Description of the task:
Copy everything from the start of the material down through the line containing "coord(23,61)", substituting "Window size" for every occurrence of "Viewport" and leaving all else unchanged.

##### Dataset records #####

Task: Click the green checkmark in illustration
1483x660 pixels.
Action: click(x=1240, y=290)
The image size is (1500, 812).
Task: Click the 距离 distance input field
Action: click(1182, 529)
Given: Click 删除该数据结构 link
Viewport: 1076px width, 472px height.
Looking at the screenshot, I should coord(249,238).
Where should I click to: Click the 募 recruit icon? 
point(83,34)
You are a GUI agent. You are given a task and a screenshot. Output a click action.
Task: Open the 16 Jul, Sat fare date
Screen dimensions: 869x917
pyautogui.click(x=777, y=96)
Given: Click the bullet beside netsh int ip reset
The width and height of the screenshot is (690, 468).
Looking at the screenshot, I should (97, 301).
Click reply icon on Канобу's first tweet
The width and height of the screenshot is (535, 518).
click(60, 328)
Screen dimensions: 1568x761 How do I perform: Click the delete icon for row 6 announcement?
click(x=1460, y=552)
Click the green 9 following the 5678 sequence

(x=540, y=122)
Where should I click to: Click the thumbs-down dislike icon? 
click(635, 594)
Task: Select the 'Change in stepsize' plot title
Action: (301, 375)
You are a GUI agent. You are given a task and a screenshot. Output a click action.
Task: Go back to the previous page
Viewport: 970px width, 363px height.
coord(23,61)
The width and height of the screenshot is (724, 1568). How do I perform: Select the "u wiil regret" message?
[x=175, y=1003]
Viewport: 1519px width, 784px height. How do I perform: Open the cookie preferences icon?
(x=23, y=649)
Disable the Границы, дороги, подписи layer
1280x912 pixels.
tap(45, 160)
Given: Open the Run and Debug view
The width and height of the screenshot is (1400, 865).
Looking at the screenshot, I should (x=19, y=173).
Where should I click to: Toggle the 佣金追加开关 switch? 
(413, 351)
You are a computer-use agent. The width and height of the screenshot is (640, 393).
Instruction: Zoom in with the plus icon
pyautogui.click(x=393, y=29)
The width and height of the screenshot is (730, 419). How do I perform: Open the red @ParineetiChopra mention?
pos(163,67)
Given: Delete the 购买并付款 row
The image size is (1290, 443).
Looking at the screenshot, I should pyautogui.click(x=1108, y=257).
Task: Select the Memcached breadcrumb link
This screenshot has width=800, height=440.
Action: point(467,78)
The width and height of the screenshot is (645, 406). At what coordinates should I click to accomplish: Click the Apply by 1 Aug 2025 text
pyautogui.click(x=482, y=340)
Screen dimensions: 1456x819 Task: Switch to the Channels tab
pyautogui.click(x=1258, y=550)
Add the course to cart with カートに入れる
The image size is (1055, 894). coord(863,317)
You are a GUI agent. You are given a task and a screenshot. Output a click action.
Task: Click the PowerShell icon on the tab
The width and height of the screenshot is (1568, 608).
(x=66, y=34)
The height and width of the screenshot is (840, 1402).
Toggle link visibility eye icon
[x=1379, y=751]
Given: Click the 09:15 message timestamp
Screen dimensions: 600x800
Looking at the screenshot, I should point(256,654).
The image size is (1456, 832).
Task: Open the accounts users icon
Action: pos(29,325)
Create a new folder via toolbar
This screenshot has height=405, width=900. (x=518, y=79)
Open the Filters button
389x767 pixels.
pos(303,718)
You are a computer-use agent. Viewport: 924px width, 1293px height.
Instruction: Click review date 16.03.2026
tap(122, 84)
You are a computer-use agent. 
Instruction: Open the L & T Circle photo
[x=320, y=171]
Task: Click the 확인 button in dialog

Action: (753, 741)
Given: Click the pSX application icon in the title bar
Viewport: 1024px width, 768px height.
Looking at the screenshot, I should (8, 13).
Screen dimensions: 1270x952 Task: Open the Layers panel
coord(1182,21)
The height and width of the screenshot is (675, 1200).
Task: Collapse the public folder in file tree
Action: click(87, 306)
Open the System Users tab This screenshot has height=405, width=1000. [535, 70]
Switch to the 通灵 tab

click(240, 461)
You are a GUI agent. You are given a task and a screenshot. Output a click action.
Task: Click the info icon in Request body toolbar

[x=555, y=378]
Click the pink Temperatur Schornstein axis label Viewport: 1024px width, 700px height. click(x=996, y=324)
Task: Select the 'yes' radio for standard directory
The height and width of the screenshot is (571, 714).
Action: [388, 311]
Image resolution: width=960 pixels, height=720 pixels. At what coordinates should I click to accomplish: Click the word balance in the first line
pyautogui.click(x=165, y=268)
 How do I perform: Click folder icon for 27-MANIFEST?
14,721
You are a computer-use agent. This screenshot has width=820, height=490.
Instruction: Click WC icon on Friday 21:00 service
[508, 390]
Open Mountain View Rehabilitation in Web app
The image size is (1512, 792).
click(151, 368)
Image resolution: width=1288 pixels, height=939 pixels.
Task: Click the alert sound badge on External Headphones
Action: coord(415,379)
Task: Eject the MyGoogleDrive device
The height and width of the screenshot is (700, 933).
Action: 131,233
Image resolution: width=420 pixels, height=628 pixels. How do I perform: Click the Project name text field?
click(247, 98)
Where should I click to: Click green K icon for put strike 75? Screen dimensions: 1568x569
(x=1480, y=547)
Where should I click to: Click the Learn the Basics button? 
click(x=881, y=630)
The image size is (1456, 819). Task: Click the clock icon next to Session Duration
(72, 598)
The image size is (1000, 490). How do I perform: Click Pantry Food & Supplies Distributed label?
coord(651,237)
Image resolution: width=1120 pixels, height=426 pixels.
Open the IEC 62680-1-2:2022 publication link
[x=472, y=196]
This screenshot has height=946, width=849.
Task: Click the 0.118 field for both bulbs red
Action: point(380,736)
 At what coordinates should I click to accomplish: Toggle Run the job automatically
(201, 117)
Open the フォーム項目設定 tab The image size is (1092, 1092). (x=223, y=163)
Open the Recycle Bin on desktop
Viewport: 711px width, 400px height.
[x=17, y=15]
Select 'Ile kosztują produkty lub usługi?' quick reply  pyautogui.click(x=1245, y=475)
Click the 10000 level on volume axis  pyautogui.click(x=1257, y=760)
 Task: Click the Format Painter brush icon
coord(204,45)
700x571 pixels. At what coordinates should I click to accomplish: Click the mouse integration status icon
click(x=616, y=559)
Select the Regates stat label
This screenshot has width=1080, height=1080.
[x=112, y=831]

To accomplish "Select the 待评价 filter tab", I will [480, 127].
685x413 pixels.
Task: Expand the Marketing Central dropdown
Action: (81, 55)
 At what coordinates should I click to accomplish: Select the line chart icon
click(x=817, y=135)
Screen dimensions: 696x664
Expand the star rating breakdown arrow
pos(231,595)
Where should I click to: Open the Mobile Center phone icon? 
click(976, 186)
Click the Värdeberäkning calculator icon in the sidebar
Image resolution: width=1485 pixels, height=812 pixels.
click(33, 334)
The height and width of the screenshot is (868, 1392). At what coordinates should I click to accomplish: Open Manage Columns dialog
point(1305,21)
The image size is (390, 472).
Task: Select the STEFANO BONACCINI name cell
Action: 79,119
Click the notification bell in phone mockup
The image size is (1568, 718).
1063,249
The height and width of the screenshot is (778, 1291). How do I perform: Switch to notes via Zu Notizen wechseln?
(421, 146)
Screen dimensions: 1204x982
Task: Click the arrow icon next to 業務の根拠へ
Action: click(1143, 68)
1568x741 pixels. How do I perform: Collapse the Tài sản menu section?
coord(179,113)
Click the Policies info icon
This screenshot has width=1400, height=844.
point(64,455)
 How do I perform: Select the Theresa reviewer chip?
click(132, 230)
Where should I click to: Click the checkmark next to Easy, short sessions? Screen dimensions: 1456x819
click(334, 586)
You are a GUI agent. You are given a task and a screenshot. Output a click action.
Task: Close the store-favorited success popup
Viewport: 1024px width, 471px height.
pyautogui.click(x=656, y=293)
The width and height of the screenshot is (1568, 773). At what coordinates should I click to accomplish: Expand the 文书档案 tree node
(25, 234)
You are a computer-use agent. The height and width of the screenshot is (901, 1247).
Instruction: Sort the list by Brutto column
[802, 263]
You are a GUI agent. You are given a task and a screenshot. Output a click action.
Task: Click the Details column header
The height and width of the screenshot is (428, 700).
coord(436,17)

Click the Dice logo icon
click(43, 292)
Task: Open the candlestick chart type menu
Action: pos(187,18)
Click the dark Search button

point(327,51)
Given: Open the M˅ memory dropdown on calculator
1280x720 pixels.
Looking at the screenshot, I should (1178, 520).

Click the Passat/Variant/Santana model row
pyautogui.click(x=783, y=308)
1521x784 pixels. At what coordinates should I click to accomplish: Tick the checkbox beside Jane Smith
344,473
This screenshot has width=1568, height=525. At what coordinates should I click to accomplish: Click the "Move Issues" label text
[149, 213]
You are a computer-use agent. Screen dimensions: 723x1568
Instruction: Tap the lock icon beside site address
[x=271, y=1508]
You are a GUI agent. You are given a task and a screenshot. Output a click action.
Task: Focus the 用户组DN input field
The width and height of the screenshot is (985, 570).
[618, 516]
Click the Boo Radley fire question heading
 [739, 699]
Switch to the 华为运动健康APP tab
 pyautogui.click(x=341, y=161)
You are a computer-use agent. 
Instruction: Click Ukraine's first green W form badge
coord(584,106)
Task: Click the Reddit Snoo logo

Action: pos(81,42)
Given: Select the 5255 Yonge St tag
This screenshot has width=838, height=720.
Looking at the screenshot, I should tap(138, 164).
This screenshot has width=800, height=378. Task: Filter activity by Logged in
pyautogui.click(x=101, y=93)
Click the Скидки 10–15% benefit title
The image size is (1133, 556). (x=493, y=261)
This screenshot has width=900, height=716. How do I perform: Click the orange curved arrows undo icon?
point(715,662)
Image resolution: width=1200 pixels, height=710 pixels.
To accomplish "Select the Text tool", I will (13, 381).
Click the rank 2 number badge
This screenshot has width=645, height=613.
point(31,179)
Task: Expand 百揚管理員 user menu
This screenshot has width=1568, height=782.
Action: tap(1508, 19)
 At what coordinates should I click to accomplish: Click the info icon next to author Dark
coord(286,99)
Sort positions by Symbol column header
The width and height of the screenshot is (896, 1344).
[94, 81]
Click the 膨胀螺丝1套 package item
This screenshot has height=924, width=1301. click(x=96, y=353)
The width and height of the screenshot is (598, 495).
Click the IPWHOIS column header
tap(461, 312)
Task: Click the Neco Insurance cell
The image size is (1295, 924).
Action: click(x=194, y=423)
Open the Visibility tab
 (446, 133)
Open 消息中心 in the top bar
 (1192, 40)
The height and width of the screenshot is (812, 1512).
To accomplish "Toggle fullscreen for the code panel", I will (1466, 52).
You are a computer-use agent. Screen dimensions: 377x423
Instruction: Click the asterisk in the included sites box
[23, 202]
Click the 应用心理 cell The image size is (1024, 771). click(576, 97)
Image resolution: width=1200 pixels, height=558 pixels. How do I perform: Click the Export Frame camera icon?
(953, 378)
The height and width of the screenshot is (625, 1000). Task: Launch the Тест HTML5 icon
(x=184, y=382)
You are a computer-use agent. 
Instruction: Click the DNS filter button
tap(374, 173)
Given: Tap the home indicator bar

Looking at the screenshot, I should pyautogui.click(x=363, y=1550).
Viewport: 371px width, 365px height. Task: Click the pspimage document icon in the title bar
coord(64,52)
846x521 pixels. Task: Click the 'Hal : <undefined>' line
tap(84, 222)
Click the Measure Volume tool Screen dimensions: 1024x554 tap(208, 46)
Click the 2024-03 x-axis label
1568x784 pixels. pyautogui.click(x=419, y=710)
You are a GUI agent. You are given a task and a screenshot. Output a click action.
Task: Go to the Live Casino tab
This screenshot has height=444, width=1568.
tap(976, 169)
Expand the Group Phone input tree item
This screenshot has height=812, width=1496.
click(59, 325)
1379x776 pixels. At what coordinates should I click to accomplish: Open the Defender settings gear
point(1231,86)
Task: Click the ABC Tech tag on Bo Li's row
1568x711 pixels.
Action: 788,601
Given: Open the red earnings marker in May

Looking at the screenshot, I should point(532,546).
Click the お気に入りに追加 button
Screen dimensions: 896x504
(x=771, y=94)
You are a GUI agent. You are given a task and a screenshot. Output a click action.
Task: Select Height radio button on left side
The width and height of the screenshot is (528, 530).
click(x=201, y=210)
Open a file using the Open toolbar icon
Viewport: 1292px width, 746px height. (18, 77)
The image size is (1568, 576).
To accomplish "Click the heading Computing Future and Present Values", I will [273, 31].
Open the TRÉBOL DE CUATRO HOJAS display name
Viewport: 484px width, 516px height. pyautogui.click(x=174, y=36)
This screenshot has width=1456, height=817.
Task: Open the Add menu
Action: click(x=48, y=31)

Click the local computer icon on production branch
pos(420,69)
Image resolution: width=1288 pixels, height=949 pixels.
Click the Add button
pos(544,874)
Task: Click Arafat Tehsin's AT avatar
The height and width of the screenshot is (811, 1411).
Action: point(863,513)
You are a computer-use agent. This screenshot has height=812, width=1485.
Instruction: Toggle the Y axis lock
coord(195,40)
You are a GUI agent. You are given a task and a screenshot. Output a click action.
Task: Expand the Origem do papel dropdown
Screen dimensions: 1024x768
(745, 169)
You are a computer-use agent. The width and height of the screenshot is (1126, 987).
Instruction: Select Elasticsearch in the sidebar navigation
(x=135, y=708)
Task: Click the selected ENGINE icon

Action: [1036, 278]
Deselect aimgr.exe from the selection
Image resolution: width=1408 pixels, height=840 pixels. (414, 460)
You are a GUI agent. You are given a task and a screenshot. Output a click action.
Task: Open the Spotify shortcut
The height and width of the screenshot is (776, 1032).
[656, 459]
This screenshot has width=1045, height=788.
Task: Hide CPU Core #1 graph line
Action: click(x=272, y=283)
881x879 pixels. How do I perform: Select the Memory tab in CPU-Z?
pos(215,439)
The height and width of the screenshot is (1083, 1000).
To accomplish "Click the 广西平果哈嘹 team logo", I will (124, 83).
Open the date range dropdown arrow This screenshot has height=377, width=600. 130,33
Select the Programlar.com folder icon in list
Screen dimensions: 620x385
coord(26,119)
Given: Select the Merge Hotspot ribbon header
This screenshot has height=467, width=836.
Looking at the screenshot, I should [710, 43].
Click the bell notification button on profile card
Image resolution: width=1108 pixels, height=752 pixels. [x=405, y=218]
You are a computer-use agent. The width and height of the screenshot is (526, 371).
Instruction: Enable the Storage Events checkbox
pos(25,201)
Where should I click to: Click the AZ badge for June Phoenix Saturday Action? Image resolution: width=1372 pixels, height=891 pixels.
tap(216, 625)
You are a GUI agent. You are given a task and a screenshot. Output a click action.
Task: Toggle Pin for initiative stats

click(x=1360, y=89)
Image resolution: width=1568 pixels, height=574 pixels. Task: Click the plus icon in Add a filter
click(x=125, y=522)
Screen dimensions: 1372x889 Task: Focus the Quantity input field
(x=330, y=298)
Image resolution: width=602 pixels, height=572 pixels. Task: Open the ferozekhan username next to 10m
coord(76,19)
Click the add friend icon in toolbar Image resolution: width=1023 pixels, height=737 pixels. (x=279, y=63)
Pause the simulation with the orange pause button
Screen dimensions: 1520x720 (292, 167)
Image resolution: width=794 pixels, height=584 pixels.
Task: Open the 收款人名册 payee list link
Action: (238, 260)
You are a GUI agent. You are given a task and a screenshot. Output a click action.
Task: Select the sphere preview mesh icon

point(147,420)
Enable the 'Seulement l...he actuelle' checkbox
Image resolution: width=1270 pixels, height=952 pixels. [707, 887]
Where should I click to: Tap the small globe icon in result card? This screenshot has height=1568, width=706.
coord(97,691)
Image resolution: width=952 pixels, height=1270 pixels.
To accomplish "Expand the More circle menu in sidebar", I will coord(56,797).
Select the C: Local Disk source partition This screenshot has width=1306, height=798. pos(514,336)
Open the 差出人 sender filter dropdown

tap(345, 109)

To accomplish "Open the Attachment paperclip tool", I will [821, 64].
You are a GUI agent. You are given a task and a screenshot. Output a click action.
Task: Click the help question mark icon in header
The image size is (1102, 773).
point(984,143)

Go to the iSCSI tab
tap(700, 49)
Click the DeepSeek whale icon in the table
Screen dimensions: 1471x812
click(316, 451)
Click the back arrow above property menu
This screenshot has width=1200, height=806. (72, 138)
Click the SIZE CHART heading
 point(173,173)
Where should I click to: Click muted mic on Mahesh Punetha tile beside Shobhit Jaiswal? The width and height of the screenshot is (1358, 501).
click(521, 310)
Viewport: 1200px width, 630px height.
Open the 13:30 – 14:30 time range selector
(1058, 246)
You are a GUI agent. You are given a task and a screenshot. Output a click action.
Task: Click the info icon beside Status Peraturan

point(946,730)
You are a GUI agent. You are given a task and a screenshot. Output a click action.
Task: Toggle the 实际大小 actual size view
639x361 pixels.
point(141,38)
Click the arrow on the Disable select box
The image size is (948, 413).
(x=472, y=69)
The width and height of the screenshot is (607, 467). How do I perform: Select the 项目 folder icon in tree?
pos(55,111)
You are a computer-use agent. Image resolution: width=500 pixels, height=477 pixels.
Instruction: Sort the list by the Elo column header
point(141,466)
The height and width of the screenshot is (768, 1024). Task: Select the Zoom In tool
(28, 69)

#####

Exercise answer:
Task: Click the green checkmark in illustration
1483x660 pixels.
Action: click(x=1240, y=290)
The image size is (1500, 812).
Task: Click the 距离 distance input field
Action: click(1182, 529)
Given: Click 删除该数据结构 link
Window size: 1076px width, 472px height.
Looking at the screenshot, I should coord(249,238).
Where should I click to: Click the 募 recruit icon? 
point(83,34)
You are a GUI agent. You are given a task and a screenshot. Output a click action.
Task: Open the 16 Jul, Sat fare date
Screen dimensions: 869x917
pyautogui.click(x=777, y=96)
Given: Click the bullet beside netsh int ip reset
The width and height of the screenshot is (690, 468).
Looking at the screenshot, I should (97, 301).
Click reply icon on Канобу's first tweet
The width and height of the screenshot is (535, 518).
click(60, 328)
Screen dimensions: 1568x761 How do I perform: Click the delete icon for row 6 announcement?
click(x=1460, y=552)
Click the green 9 following the 5678 sequence

(x=540, y=122)
Where should I click to: Click the thumbs-down dislike icon? 
click(635, 594)
Task: Select the 'Change in stepsize' plot title
Action: (301, 375)
You are a GUI agent. You are given a task and a screenshot. Output a click action.
Task: Go back to the previous page
Window size: 970px width, 363px height.
coord(23,61)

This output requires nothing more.